You only need to generate a new one, and it replaces the default.

google for “openssl self sign certificate” for guides on how to do this.

Or similar guides for Windows.

Hi Paul

Many thanks for your reply.
I am really new to this certificate problem, therefor i try to understand this, as we have client want to have their own certificate, and i am trying to help them as much as i can.

So in the window, and to the OpenVPN certificate manager you need a Private Key and a local public key certificate both of them Pem encoded.

So question is, the key file is that the result of this file in the link you sent = -key.pem (Is this the signing key ?)
And the Certificate is the = cert.pem = This need to be signed by a signing key

Or even better, do you know what i should request from Comodo, GoDaddy or digicert example, then i would just request that, but then they send me some files, as i have done that before, but that does not match this private key and local public key certificate.

It could also be, if i can remake the self signed one on the peplink router, that is also an option you know generate a new one, but that option is not their either.

Sorry for my stupid questions :smiley:

Have a nice day.
/Glenn

The peplink device doesn’t generate keys or manage certificates… Therefore you need to generate your own private keys on another device, self sign them and then import them.
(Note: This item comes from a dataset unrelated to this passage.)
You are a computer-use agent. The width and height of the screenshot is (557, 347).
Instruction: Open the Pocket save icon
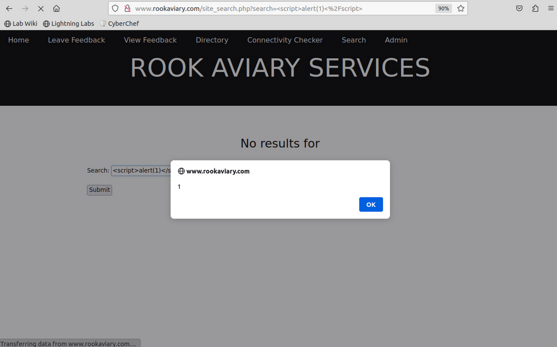pyautogui.click(x=519, y=9)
The link above included a unix one liner to do the whole thing under answer #1.

key.pem is the private key
cert.pem is the self signed cert that matches with key.pem.

In this particular case there is no benefit to using a Comodo, Digicert etc certificate as the trust chain is not used by OpenVPN, It only accepts the single cert in the .ovpn file that you download.

Here’s the instructions I saved for myself specifically for a Peplink Balance router. Hopefully, these help!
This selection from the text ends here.